EXERCISE DETAILS -
Each line below should be repeated exactly, but no picture should be carried over.

AVAILABLE RECORDS -
- - - - - - -

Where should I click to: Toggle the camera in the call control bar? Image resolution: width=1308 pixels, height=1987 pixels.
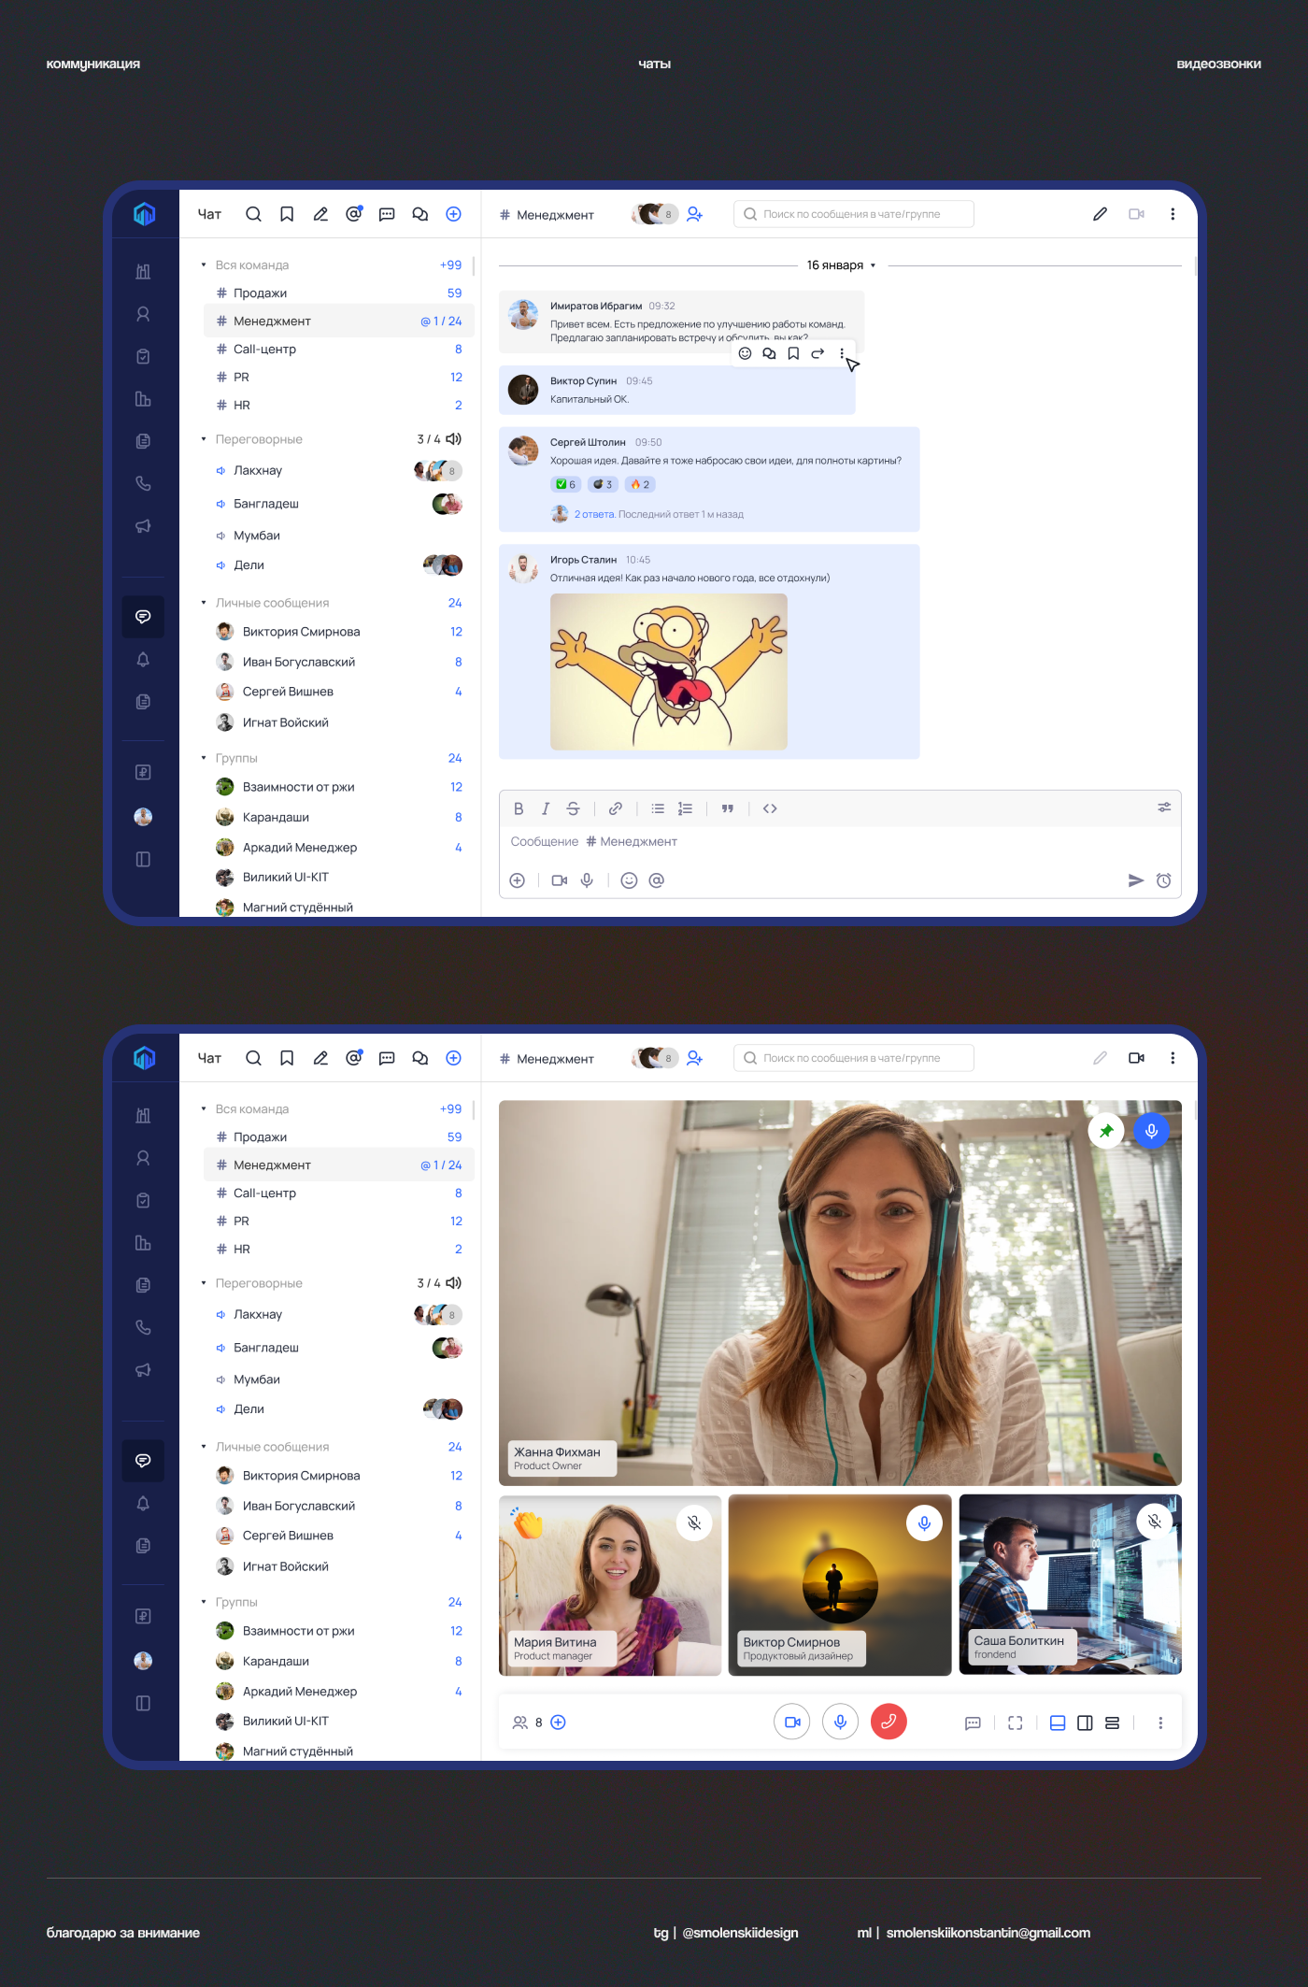click(792, 1722)
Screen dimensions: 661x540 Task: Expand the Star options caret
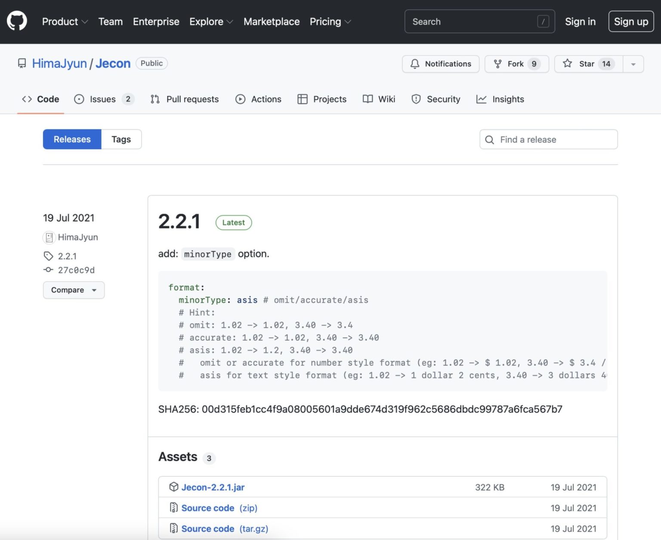[x=633, y=64]
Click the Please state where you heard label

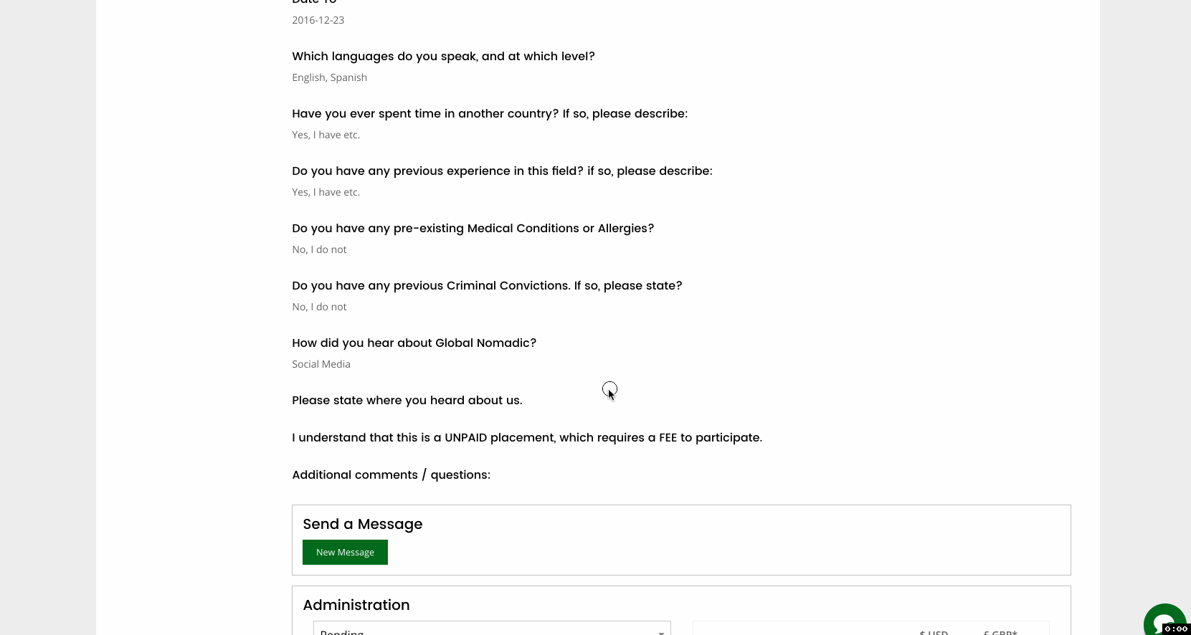click(407, 400)
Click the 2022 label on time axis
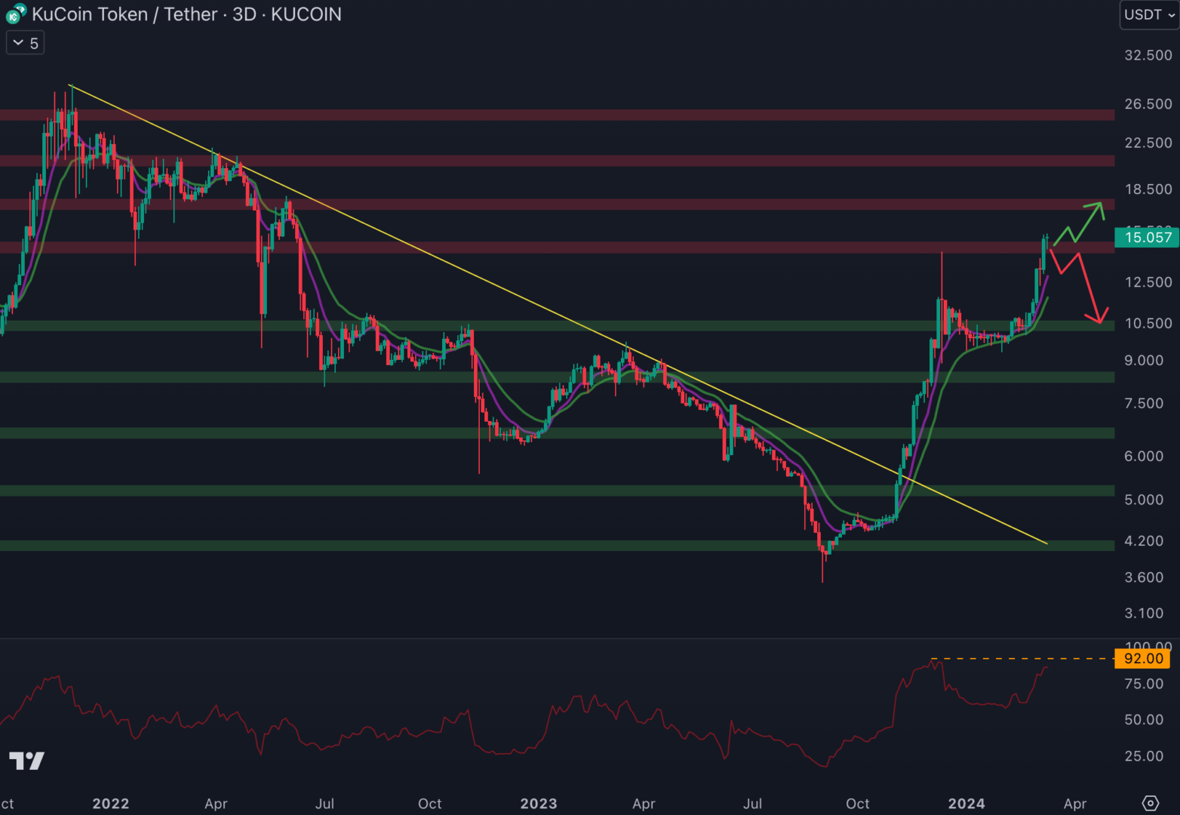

- - - - - - -

OUTPUT OF THE TASK -
Where should I click to: Toggle the camera in the call control bar? Image resolution: width=1308 pixels, height=1987 pixels.
click(792, 1722)
Screen dimensions: 661x540 Task: Expand the Star options caret
[x=633, y=64]
Click the Please state where you heard label

click(407, 400)
Click the 2022 label on time axis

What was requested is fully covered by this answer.